John 9.2-3 And his disciples asked him, “Rabbi, who sinned, this man or his parents, that he was born blind?” Jesus answered, “It was not that this man sinned, or his parents, but that the works of God might be displayed in him.”
I heard a TED talk given by a Vietnamese man named Phuc (pronounced Fook) who told the story of his family’s escape from Saigon in 1975. It was an incredible story, layered in luck and good fortune. What’s fascinating is how Phuc, now in his 30’s and raised in America, tries to recount the dramatic trail of events with his father. He often wonders about what could’ve gone wrong during their escape from Vietnam? What if they had boarded the wrong bus? What if they had gotten caught?
What’s interesting is that the Vietnamese language has no grammatical form of the Subjunctive (the element of the English language that allows us to wonder and ask “what could’ve happened”) So as Phuc ponders alternative outcomes of his childhood (afforded to him by the English subjunctive), his father, often frustrated and puzzled, simply responds in the indicative “…but that didn’t happen. This is what happened. This is your reality.”
I get the sense that the disciples were doing the same thing in John 9. They were trying to figure out what this blind man could’ve done differently… Could he have escaped this “curse”? Could he have been better off? Could he have avoided it if his parents lived a better life? And like Phuc’s dad, I picture Jesus looking at them all puzzled, saying, “Do you not get it? Why are you concerned about what could’ve or should’ve happened? That’s not the point. The man is blind. And the reality is that it was not that this man sinned, or his parents. He is blind simply that the works of God might be displayed in him.”

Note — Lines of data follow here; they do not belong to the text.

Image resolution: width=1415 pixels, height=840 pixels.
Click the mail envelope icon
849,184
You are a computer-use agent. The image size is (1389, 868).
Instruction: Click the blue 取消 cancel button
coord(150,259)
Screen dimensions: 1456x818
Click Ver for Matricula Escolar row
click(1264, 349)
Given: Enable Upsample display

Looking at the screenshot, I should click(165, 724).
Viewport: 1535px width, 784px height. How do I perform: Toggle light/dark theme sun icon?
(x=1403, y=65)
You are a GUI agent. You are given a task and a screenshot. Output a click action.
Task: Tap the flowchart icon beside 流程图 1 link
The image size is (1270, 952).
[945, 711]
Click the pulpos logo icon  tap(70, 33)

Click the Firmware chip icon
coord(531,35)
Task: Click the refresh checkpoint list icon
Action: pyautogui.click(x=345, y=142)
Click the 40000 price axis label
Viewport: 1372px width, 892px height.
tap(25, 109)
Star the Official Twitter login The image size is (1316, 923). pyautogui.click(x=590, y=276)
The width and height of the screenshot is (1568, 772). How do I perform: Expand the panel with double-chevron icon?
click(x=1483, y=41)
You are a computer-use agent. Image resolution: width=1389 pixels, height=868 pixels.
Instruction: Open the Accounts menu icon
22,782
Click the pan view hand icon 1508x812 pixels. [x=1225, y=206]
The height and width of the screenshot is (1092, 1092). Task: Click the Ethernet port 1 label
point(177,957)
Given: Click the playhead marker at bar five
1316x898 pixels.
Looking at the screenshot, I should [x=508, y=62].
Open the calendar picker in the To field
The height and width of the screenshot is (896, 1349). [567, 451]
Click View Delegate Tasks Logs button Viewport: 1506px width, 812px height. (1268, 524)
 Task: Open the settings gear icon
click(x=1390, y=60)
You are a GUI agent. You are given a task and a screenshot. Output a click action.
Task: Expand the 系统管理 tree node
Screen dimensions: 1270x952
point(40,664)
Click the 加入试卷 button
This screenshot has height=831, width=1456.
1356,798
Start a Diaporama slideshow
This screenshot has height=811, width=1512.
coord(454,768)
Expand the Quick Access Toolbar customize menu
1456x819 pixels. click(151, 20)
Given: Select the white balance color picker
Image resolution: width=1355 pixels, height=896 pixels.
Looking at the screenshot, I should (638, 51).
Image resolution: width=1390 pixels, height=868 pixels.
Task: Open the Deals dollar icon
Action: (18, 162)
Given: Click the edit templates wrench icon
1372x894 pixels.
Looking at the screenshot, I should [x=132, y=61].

And that’s the gospel. While we were blind, “Christ died for us.” (Romans 5:8) God’s glorious work hinges on the reality of our disability, because it’s in our disability, that the fullness of God’s great ability is made known. We are great sinners. Christ is a great savior.
I think of how often I consider my past. If I had just been more patient, if I hadn’t been so foolish, if I had just…. SUBJUNCTIVE, SUBJUNCTIVE, SUBJUNCTIVE…as if there were some way to retroactively change my situation and become a better me. And so I often sit in retrospective paralysis when the great reality of the gospel, the great INDICATIVE, screams at me, “…it is finished!!”